17 Jun 2014

Cool Android Hack Intentionally Creates False Data on Your Cell Phone to Fool Authorities

By Michael Krieger: An increasing concern amongst journalists, activists and just about anyone else who values their privacy is that a bad cop, TSA agent or other bully in a costume will commandeer your cell phone and search its contents. This isn’t just a theoretical issue either, it seems to happen quite often, and is an important enough issue that it went before the Supreme Court early last month. I covered this issue in my post: Can Police Search Your Cell Phone Without a Warrant? The Supreme Court is About to Decide.
I haven’t been able to figure out if there’s been a judgement in that case, so if you have any information, please post it in the comment section. Nevertheless, it appears Android hackers have decided to take matters into their own hands and have developed a new technique that purposely reprograms your phone to lie. Scientific American reported on this in the article, A Phone That Lies for You. We learn that:

Local police confiscate a suspected drug dealer’s phone—only to find that he has called his mother and no one else. Meanwhile a journalist’s phone is examined by airport security. But when officials look to see what is on it, they find that she has spent all her time at the beach. The drug dealer and the journalist are free to go. Minutes later the names, numbers and GPS data that the police were looking for reappear.
A new programming technique could bring these scenarios to life. Computer scientist Karl-Johan Karlsson has reprogrammed a phone to lie. By modifying the operating system of an Android-based smartphone, he was able to put decoy data on it—innocent numbers, for example—so that the real data escape forensics.
He presented the hack in January at the Hawaii International Conference on System Sciences.
Karlsson tested his hack on two forensics tools commonly used by police departments. Both can retrieve call logs, location data and even passwords. When he ran his modified system, the tools picked up the false information that he programmed into the phone and missed the real contents.
BoingBoing also reported on this achievement yesterday, writing:

In Android Anti-forensics: Modifying CyanogenMod Karl-Johan Karlsson and William Bradley Glisson present a version of the Cyanogenmod alternate operating system for Android devices, modified so that it generates plausible false data to foil forensic analysis by law enforcement. The idea is to create a mobile phone that “lies” for you so that adversaries who coerce you into letting them take a copy of its data can’t find out where you’ve been, who you’ve been talking to, or what you’ve been talking about.
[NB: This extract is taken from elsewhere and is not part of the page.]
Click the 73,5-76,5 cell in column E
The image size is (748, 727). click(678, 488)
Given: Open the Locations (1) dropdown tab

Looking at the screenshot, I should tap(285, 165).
I’m interested in this project but wonder about how to make it practical for daily use. Presently, it maintains a hidden set of true data, and a trick set of false data intended to be fetched by forensic tools. Presumably, this only works until the forensic tools are modified to spot the real data. But you can conceptually imagine a phone that maintains a normal address book and SMS history, etc — all the things that are useful to have in daily use — but that, on a certain signal (say, when an alternate unlock code is entered, or after a certain number of failed unlock attempts) scrubs all that and replaces it with plausible deniability data.

Obviously, this kind of thing doesn’t work against state-level actors who can subpoena (or coerce) your location data and call history from your carrier, but those people don’t need to seize your phone in the first place.
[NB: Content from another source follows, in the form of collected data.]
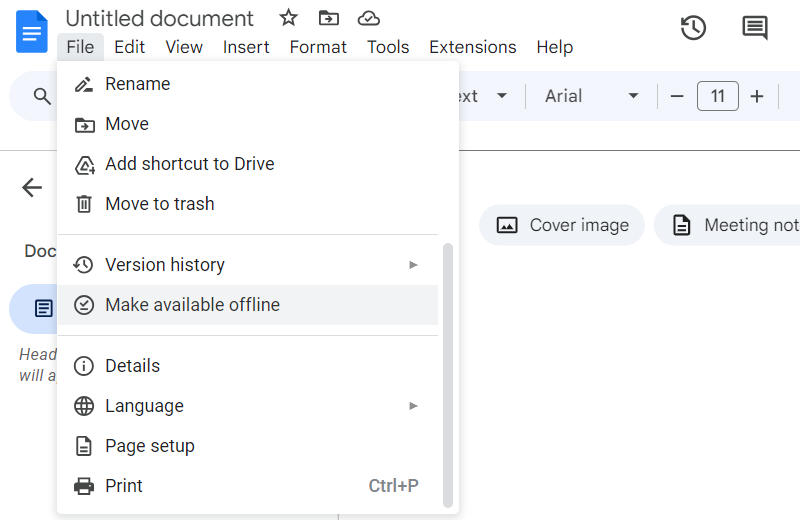Star the Untitled document

click(x=288, y=18)
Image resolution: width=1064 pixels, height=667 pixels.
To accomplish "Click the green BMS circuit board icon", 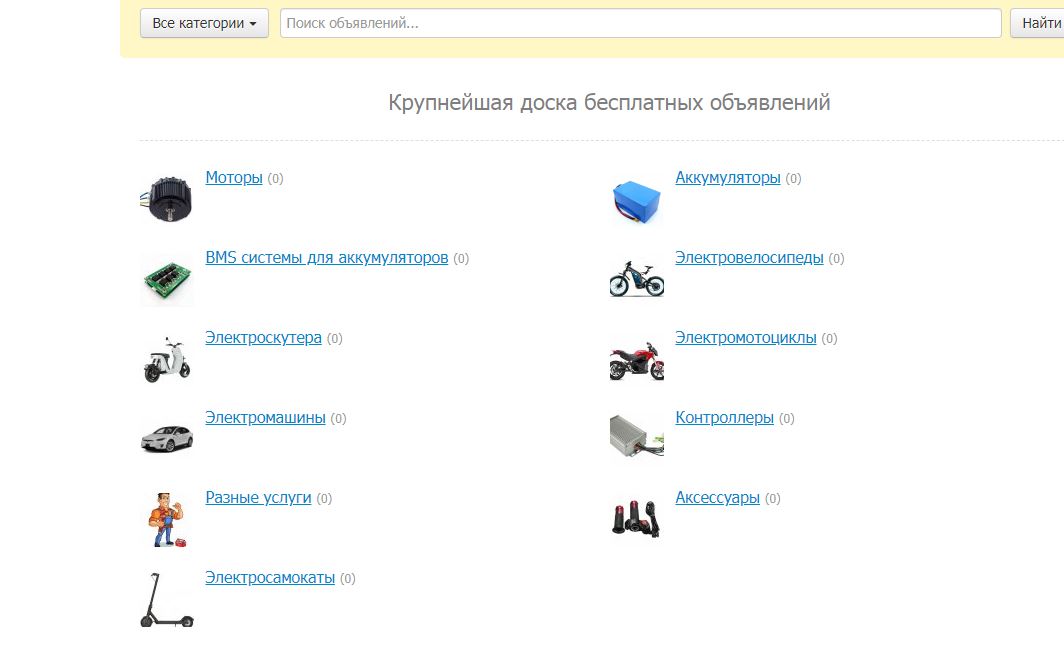I will 166,279.
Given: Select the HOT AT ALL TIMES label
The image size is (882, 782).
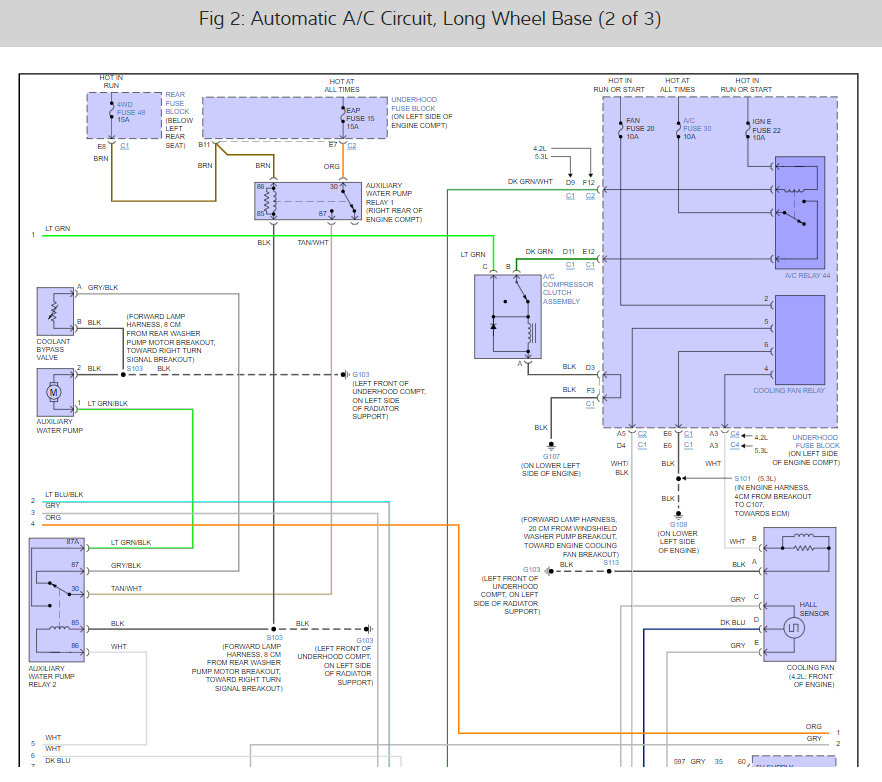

On a related note, if you are considering installing a “smart home” system, you may want to be aware of some of the privacy implications. CNN Money published an interesting article on the topic, in which we learn:
Your lights are off and your doors are locked, but if you’ve got a “smart home” system, you may be offering cops a window into your house.
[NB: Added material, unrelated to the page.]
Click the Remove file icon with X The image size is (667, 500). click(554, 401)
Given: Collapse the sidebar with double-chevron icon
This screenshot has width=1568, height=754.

But smart home customers might be unaware that their security footage is being stored in some cases, and that it can be used against them in legal proceedings.
“We’re seeing law enforcement across a variety of areas arguing that they should be able to access information with lower standards than before the electronic age,” said Jay Stanley, a senior policy analyst with the American Civil Liberties Union.
“If a lot of information is flowing out of your home, it provides a window into the things you’re doing in your private space,” he added.
Tech companies already get thousands of requests for customer data each year from government intelligence agencies as well as traditional law enforcement for things like email and phone records. Once home security footage begins being stored on companies’ servers, there’s no reason why cops wouldn’t seek that out as well.
That means you may want to study the terms of service from your smart home provider to see what kinds of requirements they place on government and law enforcement data requests.